Ottenuta la possibilità di candidarsi a un terzo mandato, Fujimori si
aggiudicò le elezioni del 2000, vincendo contro Alejandro Toledo,
esponente riformista. Il Governo statunitense negò, senza successo,
la validità del risultato elettorale. In occasione del giuramento di Fujimori,
a Lima si tenne un'imponente manifestazione delle opposizioni, cui prese parte
anche una delegazione di personalità politiche straniere; i violenti
scontri provocarono 6 morti e almeno 80 feriti. In settembre, V. Montesinos,
capo dei servizi segreti peruviani, venne coinvolto in uno scandalo; quasi
certa si rivelò la connivenza presidenziale. Nell'ottobre 2000 venne
rivelato che circa 4.000 persone erano scomparse dal 1980 a seguito dell'aspra
lotta intentata dalla destra governativa nei confronti di esponenti di sinistra;
travolto dagli scandali, Fujimori diede le dimissioni, sostenute anche dal
Congresso che lo sostituì temporaneamente con il suo presidente,
Valentín Paniagua. Fujimori scappò in Giappone e nel marzo
2001 gli venne formalmente richiesto di presentarsi in tribunale. Nel
giugno 2001 vennero indette nuove elezioni presidenziali che videro il
confronto tra l'ex presidente Alán García Perez e
l'economista di centro-sinistra Alejandro Toledo, già
candidatosi nel 2000. Con la vittoria di quest'ultimo, il Paese si
ritrovò per la prima volta guidato da un uomo di origini indigene.

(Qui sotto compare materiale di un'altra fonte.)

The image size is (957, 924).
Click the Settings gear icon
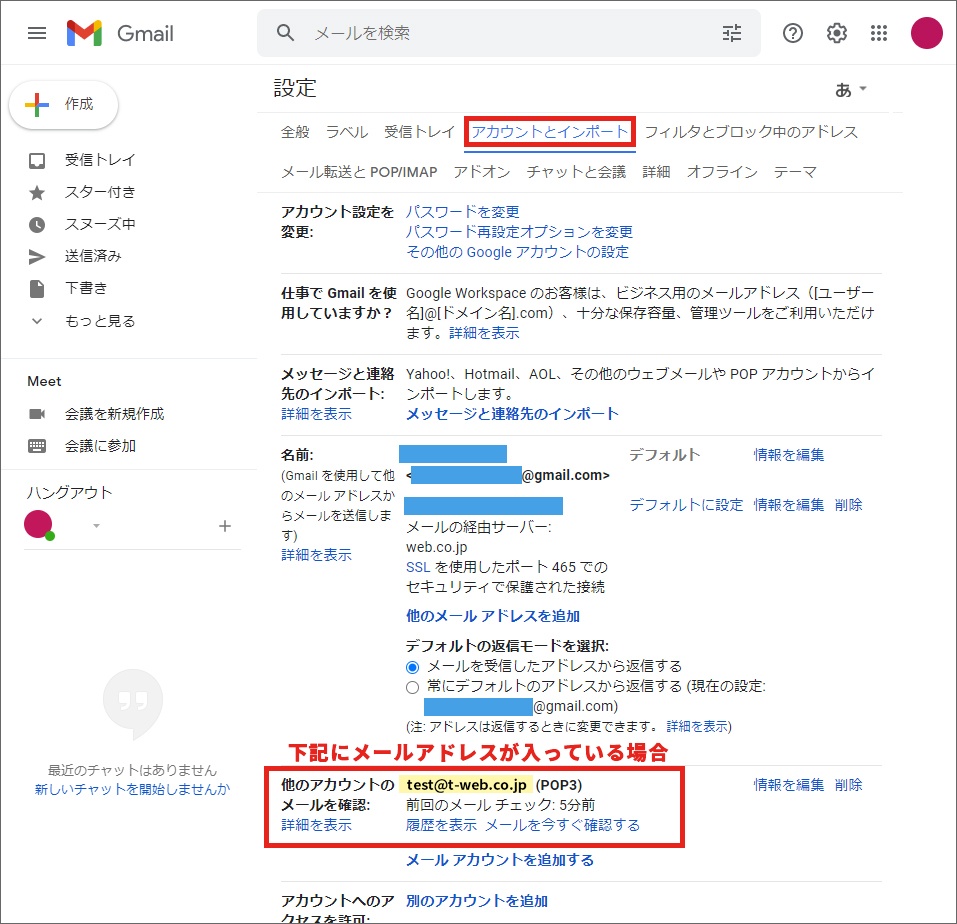(x=837, y=33)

In giugno, intanto, Montesinos era stato arrestato in Venezuela per
venire processato, tra l'altro, anche per traffico di droga e di armi
e per violazione dei diritti umani. Nel mese di settembre venne emesso un altro
mandato di arresto
internazionale per l'ex presidente Fujimori, mandato ulteriormente rinnovato nel
successivo mese
di gennaio. Nel mese di aprile del 2002 una commissione appositamente insediatasi
iniziò le indagini e l'ascolto di deposizioni relative alle atrocità commesse
contro i dissidenti ribellatisi al Governo dal 1980 alla fine degli anni Novanta. Nel successivo
mese di giugno venne decretato lo stato di emergenza dopo che la tentata privatizzazione di
due compagnie energetiche aveva scatenato violente reazioni popolari nella città di
Arequipa. La crisi si trasferì ben presto in ambito politico, portando
alle dimissioni del primo ministro Roberto Danino e del ministro dell'Economia:
nuovo premier venne nominato Luis Solari, esponente di Peru Posible, il movimento del presidente, mentre
per le cariche di ministro degli Esteri e di ministro dell'Economia Toledo scelse
due personaggi vicini all'ex presidente Garcìa nel tentativo di effettuare
un riavvicinamento politico e sociale nel Paese. A marzo il Governo
giapponese ribadì la propria contrarietà all'arresto di Fujimori,
nonostante l'ordine di cattura internazionale inoltrato dall'Interpol su richiesta delle
autorità di Lima. Il 28 maggio il presidente Toledo dichiarò 30 giorni di stato
d'emergenza a livello nazionale allo scopo di far fronte al caos sociale generato da un'ondata
di scioperi indetti, in particolare, dai settori agricolo, scolastico e sanitario.
Il provvedimento
detrminò la restrizioni di una serie di garanzie costituzionali, quali
il diritto alla libera
circolazione, il diritto di riunione e all'inviolabilità del domicilio.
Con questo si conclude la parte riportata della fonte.